Stored items:
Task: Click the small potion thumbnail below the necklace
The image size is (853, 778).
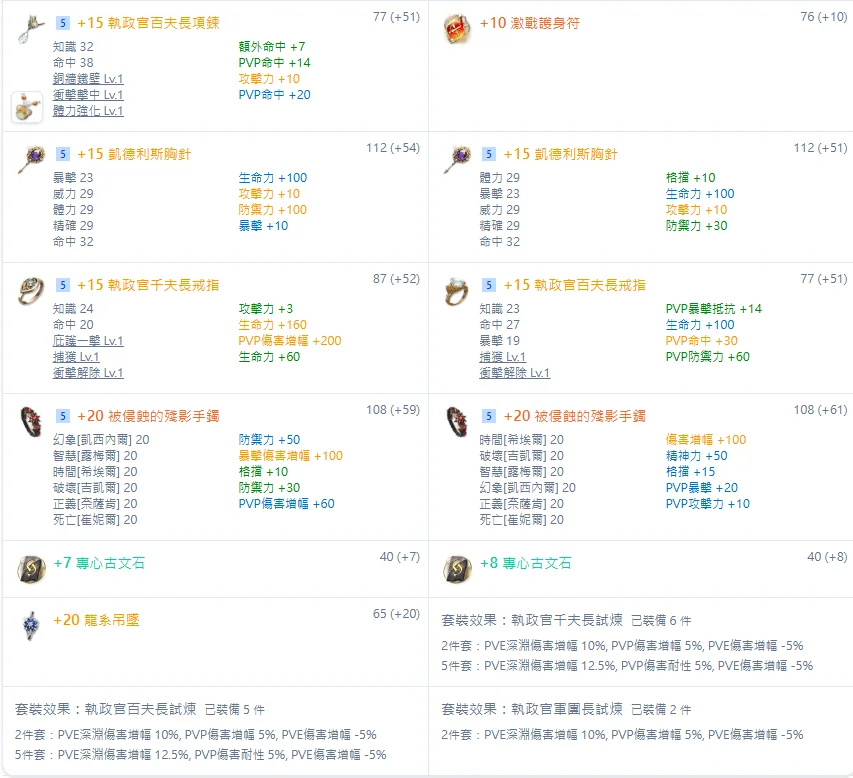Action: pos(27,107)
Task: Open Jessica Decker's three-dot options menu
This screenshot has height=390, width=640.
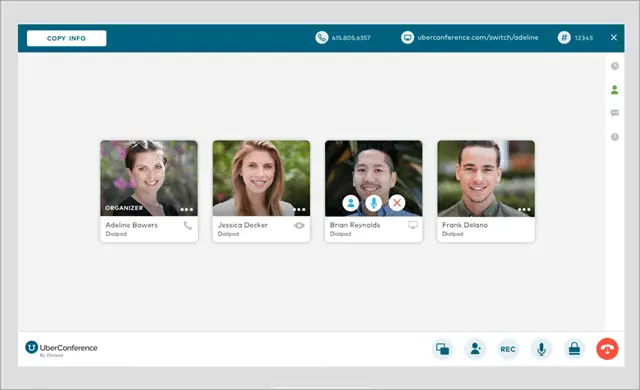Action: pos(299,210)
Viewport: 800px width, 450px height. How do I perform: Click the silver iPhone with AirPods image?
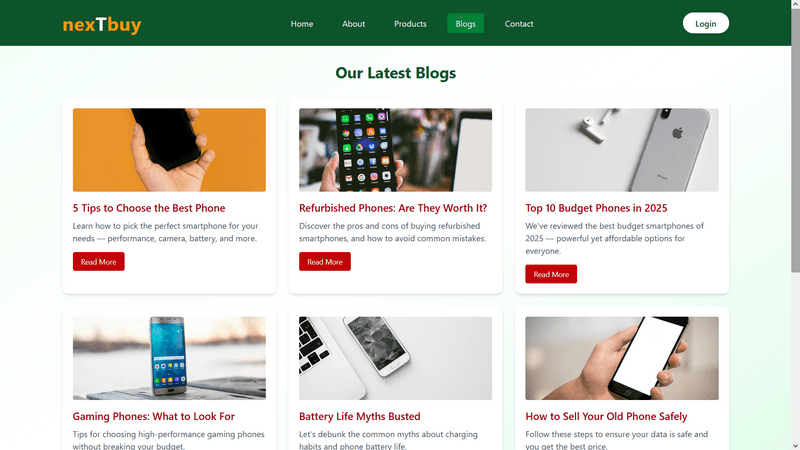[622, 150]
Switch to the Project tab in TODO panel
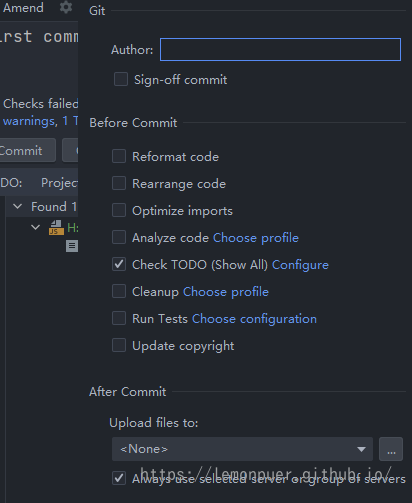This screenshot has height=503, width=412. click(59, 182)
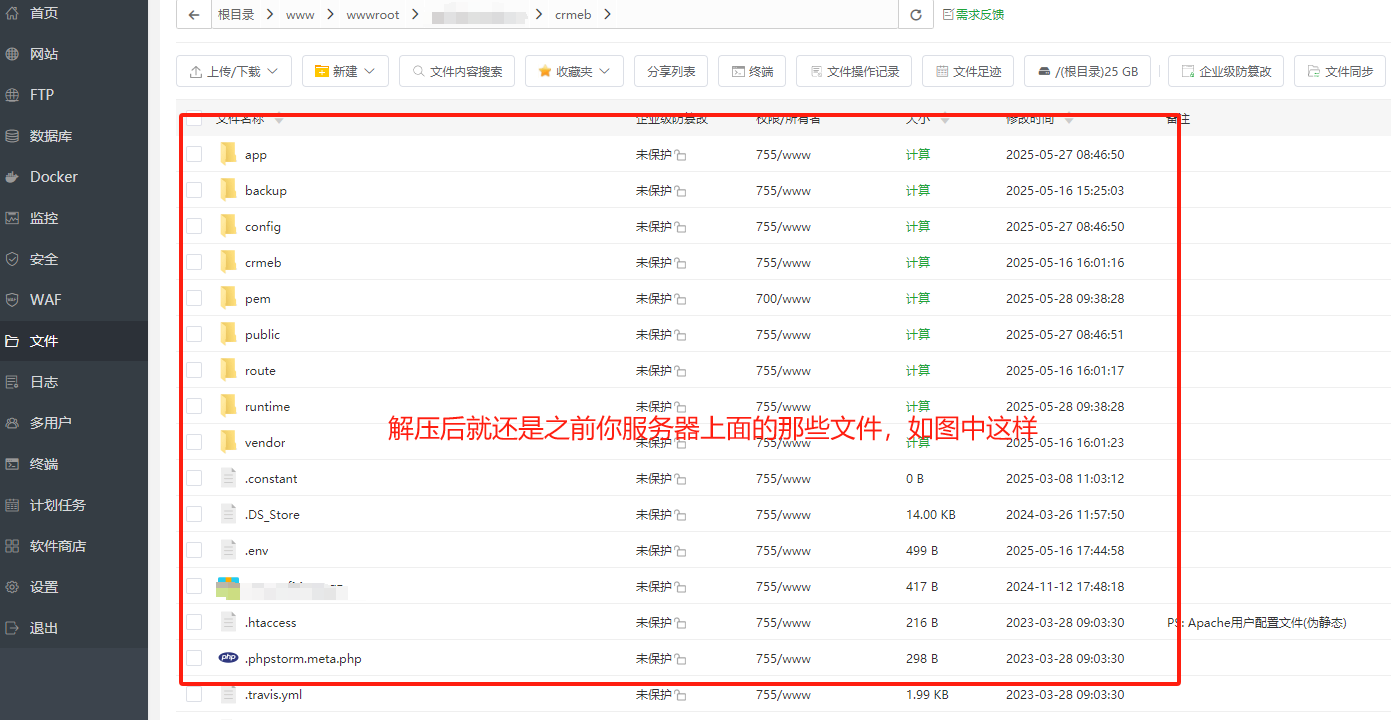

_Exercise details_. Check each line above for the string "Task" and copy those that have it.

_Response_.
Task: Click the small potion thumbnail below the necklace
Task: Open Jessica Decker's three-dot options menu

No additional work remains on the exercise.